Predicting a Low-Frequency Discrete Latent Variable

Suppose you know that your data come from a Gaussian mixture, and you know both the frequencies of the components and the locations and scales of each component. Suppose that the only thing you’re trying to infer is the cluster assignments of new data.

I have found that in this scenario, even if you specify a very low frequency for one of the components, data from that component (not necessarily appearing in the dataset with the same frequency that you specify) are often correctly classified. This is not strange, especially if the components are quite separated.

Intuitively, though, you should be able to push the a-priori frequency low enough, e.g. to 0, so that no further classification into the low-frequency bucket occurs. In theory, an a-priori frequency of 0 for a class corresponds to a term of negative infinity in the log likelihood for assignments to that class.

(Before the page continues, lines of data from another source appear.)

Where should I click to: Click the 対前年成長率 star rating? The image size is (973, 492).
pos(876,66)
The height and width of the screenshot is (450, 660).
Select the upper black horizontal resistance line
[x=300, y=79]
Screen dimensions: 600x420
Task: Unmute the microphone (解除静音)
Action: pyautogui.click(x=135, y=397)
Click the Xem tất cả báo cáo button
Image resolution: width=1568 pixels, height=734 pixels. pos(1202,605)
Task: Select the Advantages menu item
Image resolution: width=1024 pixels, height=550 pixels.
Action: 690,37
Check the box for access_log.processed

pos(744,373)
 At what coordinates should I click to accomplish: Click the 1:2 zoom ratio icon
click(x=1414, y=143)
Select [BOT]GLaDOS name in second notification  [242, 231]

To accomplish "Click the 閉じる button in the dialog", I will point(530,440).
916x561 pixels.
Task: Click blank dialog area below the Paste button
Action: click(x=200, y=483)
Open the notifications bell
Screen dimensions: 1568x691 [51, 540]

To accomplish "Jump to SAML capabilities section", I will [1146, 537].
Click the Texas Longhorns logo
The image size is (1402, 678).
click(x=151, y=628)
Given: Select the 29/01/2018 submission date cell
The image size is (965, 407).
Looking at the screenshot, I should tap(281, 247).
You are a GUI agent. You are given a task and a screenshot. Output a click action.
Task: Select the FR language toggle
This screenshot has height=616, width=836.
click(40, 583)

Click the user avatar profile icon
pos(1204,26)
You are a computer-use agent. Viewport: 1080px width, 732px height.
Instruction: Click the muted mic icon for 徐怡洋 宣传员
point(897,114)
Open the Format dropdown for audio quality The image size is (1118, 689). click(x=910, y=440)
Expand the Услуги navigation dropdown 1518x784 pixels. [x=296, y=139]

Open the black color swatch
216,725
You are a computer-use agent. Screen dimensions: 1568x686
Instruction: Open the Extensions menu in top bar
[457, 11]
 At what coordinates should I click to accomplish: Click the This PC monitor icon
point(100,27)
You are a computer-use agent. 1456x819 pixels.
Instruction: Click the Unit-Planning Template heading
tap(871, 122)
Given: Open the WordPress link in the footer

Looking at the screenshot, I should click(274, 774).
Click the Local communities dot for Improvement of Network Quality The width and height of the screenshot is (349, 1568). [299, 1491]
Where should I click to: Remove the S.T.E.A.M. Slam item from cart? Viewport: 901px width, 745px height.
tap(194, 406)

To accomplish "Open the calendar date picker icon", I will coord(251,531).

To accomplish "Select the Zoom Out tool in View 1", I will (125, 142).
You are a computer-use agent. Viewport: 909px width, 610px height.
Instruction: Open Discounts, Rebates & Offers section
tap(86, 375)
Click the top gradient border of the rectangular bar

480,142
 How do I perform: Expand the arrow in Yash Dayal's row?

I have noticed that when using @infer_discrete, I still get classifications in the low-frequency bucket even when I stipulate that the low-frequency class occurs with probability 0. Is my idea of what occurs in MAP inference misguided?

Here is the code (lightly adapted from the GMM tutorial) that I have been using to produce this behavior. Note that the clusters are cleanly separated (means 0 and 100, scale 2), everything except the assignments is known a-priori, and by default class 0 has a-priori frequency 0 but we still correctly classify 100% of its (70) members in the dataset (n=140).

import torch
import numpy as np

import pyro
import pyro.distributions as dist
from pyro import poutine
from pyro.infer.autoguide import AutoDelta
from pyro.infer import config_enumerate, infer_discrete

# generate synthetic data
n_0 = 70 
n_1 = 70

# widely separated components
locs = torch.tensor([0., 100.])
scale = 2.

# frequency of class 0 is 0 by default
freq = 0
freqs = torch.tensor([freq, 1 - freq])

data = torch.tensor(np.random.normal(loc=locs[0],scale=scale,size=n_0).tolist() + 
                    np.random.normal(loc=locs[1],scale=scale,size=n_1).tolist())
ids = torch.tensor([0 for _ in range(n_0)] + [1 for _ in range(n_1)])

@config_enumerate
def model(data):
    with pyro.plate('data', len(data)):
        # Local variables.
        assignment = pyro.sample('assignment', dist.Categorical(probs=freqs))
        pyro.sample('obs', dist.Normal(locs[assignment], scale), obs=data)
        
global_guide = AutoDelta(poutine.block(model))
guide_trace = poutine.trace(global_guide).get_trace(data)  # record the globals
trained_model = poutine.replay(model, trace=guide_trace)  # replay the globals

def classifier(data, temperature=0):
    inferred_model = infer_discrete(trained_model, temperature=temperature,
                                    first_available_dim=-2)  # avoid conflict with data plate
    trace = poutine.trace(inferred_model).get_trace(data)
    return trace.nodes["assignment"]["value"]

# accuracy is 100% - inspecting `preds` shows that we predict 70 members of class 0
# (the class with frequency 0)
preds = classifier(data)
acc = sum(preds.squeeze() == ids.squeeze()) / len(ids.squeeze())
print(acc)

If the clusters are not as drastically separated, then I observe the expected behavior. Namely, accuracy goes up when the a-priori frequency is close to the true frequency, and down otherwise.